La rapidité de l'innovation en matière d'IA et la gestion des risques constituent le principal facteur susceptible d'impacter la prospérité des entreprises au cours des trois prochaines années. Les craintes liées à la sécurité des données et à la protection de la vie privée générées par les agents d'IA sont particulièrement vives. Presque 90% des dirigeants s'inquiètent des risques liés aux données et à la confidentialité, ainsi que des attaques de malware assistées par l'IA. Le phishing impulsé par l'IA et les menaces internes représentent également des préoccupations majeures.

Les menaces de cyberattaques, notamment celles basées sur le calcul quantique, persistent et nécessitent une attention accrue. Les entreprises peinent à recruter des experts en cybersécurité, et la formation des employés existants est devenue une priorité.
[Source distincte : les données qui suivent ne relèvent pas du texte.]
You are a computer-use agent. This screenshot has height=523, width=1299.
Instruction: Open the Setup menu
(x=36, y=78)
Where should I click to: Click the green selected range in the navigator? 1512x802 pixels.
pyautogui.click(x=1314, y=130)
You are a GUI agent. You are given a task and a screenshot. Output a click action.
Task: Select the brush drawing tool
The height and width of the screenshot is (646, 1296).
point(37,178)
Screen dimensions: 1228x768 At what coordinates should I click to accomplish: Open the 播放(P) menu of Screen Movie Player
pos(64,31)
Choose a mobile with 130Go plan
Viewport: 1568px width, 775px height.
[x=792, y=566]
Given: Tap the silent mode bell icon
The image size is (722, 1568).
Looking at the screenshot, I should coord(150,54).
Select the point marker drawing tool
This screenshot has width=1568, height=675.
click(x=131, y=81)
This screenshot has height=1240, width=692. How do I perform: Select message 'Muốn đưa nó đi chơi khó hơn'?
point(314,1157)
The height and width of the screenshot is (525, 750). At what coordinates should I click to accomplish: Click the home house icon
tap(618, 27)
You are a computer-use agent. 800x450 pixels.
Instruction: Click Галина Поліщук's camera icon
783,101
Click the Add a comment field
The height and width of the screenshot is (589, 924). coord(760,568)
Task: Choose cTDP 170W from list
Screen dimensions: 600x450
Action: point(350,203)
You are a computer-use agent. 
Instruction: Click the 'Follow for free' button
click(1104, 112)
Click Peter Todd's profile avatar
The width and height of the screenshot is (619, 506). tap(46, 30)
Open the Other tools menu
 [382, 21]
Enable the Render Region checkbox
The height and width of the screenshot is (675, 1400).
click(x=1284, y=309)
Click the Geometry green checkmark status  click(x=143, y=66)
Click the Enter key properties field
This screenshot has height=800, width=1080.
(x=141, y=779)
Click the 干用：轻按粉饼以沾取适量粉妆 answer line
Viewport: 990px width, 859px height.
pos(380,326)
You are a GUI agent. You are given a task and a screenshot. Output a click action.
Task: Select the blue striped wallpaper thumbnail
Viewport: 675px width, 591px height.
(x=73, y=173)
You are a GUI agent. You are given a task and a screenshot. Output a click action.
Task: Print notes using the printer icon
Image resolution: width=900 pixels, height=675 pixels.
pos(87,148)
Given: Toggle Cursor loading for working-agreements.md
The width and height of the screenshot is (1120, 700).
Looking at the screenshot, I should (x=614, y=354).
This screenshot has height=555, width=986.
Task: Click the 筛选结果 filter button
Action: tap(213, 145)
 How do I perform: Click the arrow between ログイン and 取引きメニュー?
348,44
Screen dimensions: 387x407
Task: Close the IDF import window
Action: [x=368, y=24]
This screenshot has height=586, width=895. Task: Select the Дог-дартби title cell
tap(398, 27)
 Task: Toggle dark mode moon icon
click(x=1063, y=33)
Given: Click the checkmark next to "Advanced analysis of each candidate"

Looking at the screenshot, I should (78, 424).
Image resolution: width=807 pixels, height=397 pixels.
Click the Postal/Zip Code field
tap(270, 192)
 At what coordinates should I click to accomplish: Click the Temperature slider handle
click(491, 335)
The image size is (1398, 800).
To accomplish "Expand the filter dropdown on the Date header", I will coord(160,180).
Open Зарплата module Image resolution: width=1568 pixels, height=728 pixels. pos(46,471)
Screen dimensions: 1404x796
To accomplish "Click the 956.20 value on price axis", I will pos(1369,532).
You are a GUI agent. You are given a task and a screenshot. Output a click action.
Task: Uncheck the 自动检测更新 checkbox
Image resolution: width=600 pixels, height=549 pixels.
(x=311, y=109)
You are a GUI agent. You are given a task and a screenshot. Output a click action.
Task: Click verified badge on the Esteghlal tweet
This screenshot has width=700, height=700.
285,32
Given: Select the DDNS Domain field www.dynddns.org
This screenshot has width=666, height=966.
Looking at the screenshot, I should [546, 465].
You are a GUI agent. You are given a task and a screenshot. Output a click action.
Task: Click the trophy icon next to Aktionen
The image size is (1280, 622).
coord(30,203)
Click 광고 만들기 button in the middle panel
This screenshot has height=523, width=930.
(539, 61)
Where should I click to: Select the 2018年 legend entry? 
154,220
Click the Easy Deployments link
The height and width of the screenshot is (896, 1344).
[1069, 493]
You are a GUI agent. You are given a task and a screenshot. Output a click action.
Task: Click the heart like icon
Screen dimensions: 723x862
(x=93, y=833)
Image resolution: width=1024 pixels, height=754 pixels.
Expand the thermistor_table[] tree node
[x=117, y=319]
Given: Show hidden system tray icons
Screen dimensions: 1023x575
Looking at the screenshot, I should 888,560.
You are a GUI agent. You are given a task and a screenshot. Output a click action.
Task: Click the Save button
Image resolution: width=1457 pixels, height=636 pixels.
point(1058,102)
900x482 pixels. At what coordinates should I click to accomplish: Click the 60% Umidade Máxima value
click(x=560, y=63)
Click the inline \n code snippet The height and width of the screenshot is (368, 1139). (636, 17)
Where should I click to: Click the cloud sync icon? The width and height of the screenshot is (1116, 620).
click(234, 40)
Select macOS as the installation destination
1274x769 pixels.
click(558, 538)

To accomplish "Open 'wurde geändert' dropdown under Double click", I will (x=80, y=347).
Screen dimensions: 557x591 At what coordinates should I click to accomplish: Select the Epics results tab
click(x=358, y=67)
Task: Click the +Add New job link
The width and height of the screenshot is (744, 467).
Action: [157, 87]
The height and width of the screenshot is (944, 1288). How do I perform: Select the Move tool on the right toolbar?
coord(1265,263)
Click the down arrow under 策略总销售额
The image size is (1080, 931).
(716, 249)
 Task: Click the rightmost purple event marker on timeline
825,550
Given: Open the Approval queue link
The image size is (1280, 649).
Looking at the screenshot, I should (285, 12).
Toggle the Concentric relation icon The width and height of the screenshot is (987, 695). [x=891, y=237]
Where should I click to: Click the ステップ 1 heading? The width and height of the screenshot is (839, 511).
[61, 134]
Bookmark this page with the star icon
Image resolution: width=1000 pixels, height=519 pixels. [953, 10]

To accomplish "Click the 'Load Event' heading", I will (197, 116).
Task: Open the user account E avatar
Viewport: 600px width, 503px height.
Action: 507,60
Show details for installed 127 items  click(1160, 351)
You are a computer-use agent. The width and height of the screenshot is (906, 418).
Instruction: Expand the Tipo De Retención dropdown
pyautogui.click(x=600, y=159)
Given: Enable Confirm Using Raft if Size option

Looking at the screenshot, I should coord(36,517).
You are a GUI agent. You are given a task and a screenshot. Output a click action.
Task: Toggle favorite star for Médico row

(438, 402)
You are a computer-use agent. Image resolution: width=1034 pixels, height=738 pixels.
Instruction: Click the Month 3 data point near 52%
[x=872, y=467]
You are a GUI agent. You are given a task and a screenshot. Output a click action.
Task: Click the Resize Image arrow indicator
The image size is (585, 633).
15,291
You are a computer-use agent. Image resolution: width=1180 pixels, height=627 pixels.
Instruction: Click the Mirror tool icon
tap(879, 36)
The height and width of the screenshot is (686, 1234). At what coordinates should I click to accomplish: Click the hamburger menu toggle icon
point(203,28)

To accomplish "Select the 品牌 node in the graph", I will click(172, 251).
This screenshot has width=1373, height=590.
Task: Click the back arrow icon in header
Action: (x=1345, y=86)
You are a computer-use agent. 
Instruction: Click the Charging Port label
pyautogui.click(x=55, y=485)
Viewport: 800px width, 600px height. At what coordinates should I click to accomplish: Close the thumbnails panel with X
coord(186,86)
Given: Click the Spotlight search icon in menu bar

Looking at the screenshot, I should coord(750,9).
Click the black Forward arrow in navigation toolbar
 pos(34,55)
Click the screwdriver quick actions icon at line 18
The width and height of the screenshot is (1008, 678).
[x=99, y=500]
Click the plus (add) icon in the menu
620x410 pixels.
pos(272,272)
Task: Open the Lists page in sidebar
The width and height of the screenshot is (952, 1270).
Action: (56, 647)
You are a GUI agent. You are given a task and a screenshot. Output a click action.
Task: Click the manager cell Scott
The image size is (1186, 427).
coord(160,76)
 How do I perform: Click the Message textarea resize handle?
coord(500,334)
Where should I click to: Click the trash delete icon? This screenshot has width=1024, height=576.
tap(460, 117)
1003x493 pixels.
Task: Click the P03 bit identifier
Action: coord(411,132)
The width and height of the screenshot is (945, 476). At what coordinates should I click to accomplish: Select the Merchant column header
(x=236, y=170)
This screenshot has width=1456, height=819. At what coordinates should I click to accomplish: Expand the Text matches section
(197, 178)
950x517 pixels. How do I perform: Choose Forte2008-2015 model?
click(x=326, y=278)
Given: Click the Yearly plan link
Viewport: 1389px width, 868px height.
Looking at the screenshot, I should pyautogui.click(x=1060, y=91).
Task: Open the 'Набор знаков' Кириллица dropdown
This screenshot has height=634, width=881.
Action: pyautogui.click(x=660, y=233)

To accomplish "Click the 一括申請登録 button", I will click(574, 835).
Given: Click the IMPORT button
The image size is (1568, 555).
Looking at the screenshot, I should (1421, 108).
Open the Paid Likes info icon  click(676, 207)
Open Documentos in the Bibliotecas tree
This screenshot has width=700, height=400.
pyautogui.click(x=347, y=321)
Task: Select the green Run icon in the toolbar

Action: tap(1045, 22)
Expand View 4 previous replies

L'IA, paradoxalement, pourrait aussi complexifier la formation au jugement et à la prise de décision, en réduisant les opportunités d'apprentissage par l'expérience. Un tiers des dirigeants craignent que l'IA ne freine le développement du leadership chez leurs collaborateurs.

Les défis de recrutement et les incertitudes économiques persistent

Si l'IA peut optimiser les opérations et potentiellement réduire les effectifs dans certains domaines, elle crée aussi de nouveaux besoins en compétences. Un équilibre délicat se dessine. Les dirigeants sont confrontés au défi de trouver le bon équilibre entre l'automatisation et le maintien du capital humain. Près de la moitié des dirigeants s'attendent à une embauche modeste ou significative grâce à l'IA, mais une minorité (9%) prévoit des suppressions de postes. La crainte de ne pas pouvoir attirer les talents nécessaires en cybersécurité est un frein important.

Les opinions des dirigeants sur l'économie globale sont mitigées. Si 86% sont confiants quant à la croissance de leur propre secteur et 83% pour celle de leur entreprise, la confiance s'effrite concernant l'économie américaine (55%) et mondiale (53%). L'incertitude politique, avec les tensions commerciales et les fluctuations des taux d'intérêt, est perçue comme un facteur de risque majeur.

Malgré ces préoccupations, l'appétit pour les acquisitions reste vif. Près de deux tiers des dirigeants envisagent sérieusement des transactions en 2026, et un quart attend 2027. Cette activité, en augmentation, témoigne d'une volonté de croissance et d'adaptation dans un environnement en mutation. Une certitude émerge : l'IA n'est plus une simple promesse technologique, mais une réalité économique qui redéfinit les stratégies des entreprises.

La question n'est plus de savoir si l'IA va transformer les entreprises, mais comment elles vont naviguer dans cette révolution complexe et parfois déstabilisante.